Nirvana were ripping off plenty of groups at this time, from the chunka riffs of their beloved metal bands (on the poppier side like KISS, though), to the dark glam of the aforementioned Red Kross and bigger beat others in the Los Angeles scene. However, even a musical nod to Mudhoney on “Negative Creep” seems to translate the underground drive into a whiff of taking over the rock world FM joyfulness that would end up in Queens of the Stone Age and others within a couple short years. Jack Endino’s production seems as spare and powerful as usual, but it’s also easy to imagine he and Crover were filling in some gaps to a young, frenzied three piece’s Chevas dreams and methedrine wishes.

The verdict? I’ve always meant to buy In Utero, because a lot of my favorite writers fall on its side (Gillian Gaar, Everett True, etc.).
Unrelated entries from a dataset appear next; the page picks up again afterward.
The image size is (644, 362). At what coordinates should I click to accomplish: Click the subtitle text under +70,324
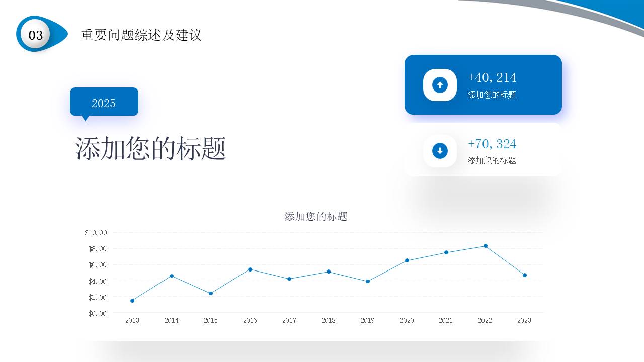[492, 160]
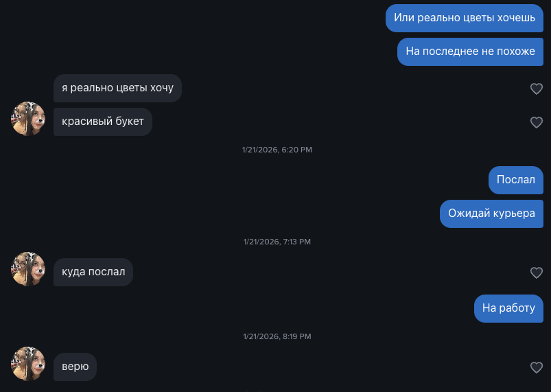Click the "Ожидай курьера" message bubble
The image size is (551, 392).
click(x=491, y=214)
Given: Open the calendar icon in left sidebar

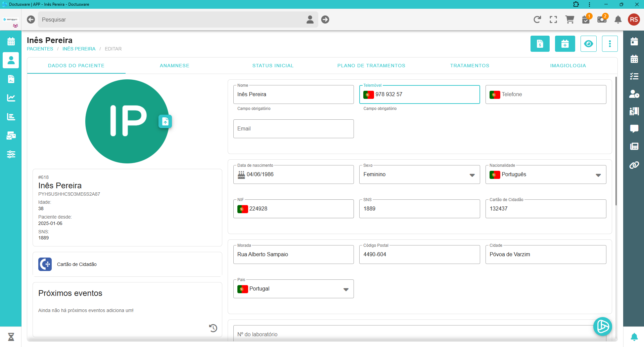Looking at the screenshot, I should pos(11,42).
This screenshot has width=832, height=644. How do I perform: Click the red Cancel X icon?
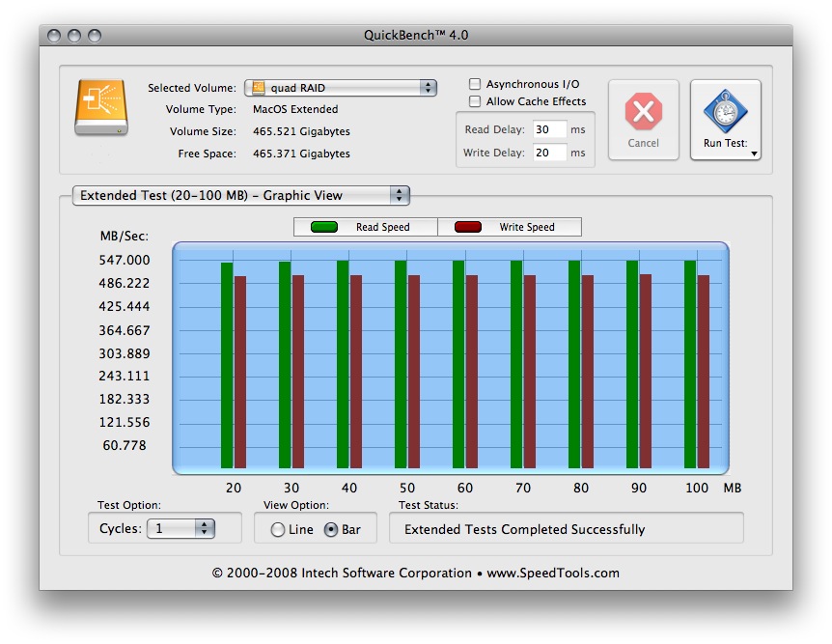(643, 112)
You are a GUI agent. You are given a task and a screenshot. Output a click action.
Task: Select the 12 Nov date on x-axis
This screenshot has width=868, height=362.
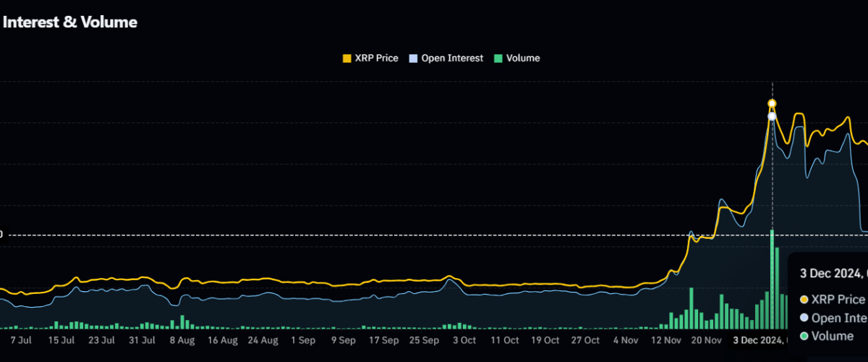(x=666, y=340)
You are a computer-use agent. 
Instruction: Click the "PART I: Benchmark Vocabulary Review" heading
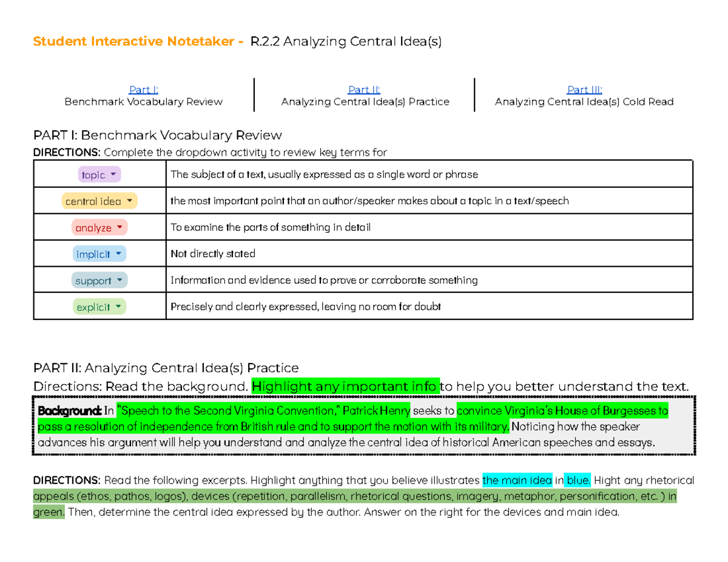click(x=158, y=135)
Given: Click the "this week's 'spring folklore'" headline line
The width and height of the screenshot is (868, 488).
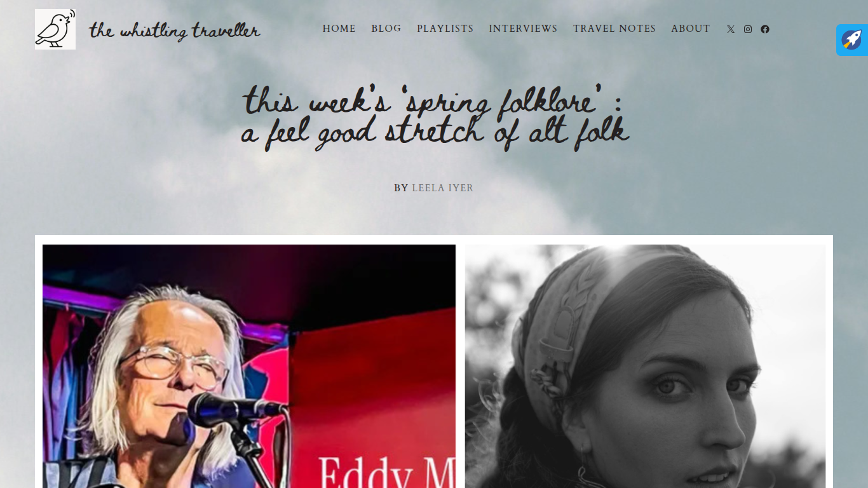Looking at the screenshot, I should [433, 100].
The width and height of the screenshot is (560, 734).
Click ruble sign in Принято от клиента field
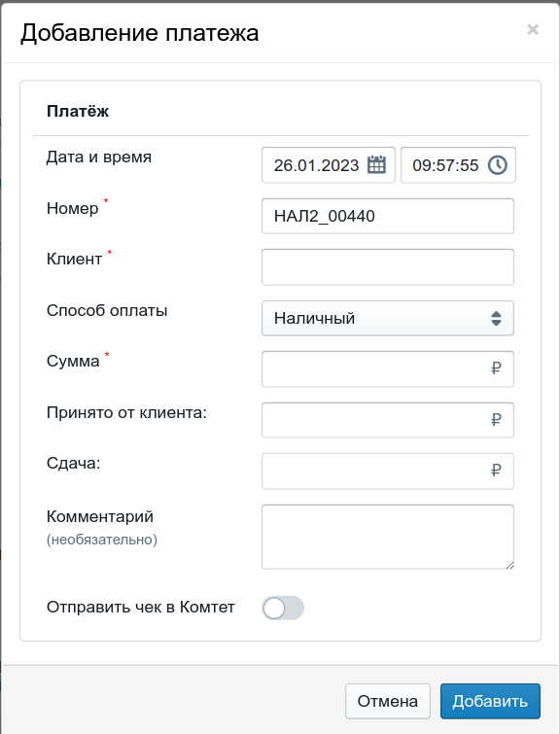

But I heard it enough in cars and at house parties and in bars and overheard in clubs when it came out that I knew Bleach was going to remain the one Nirvana album I wouldn’t sell back to Wall of Sound for food money when the stamps ran out before the end of the month. With the delicious live set included, it remains the essential one for playing when I get back from the food bank now.

Some things never change, and some things get even better with age (not food bank food). Bleach has grown up better the past twenty years than I have, that’s for sure.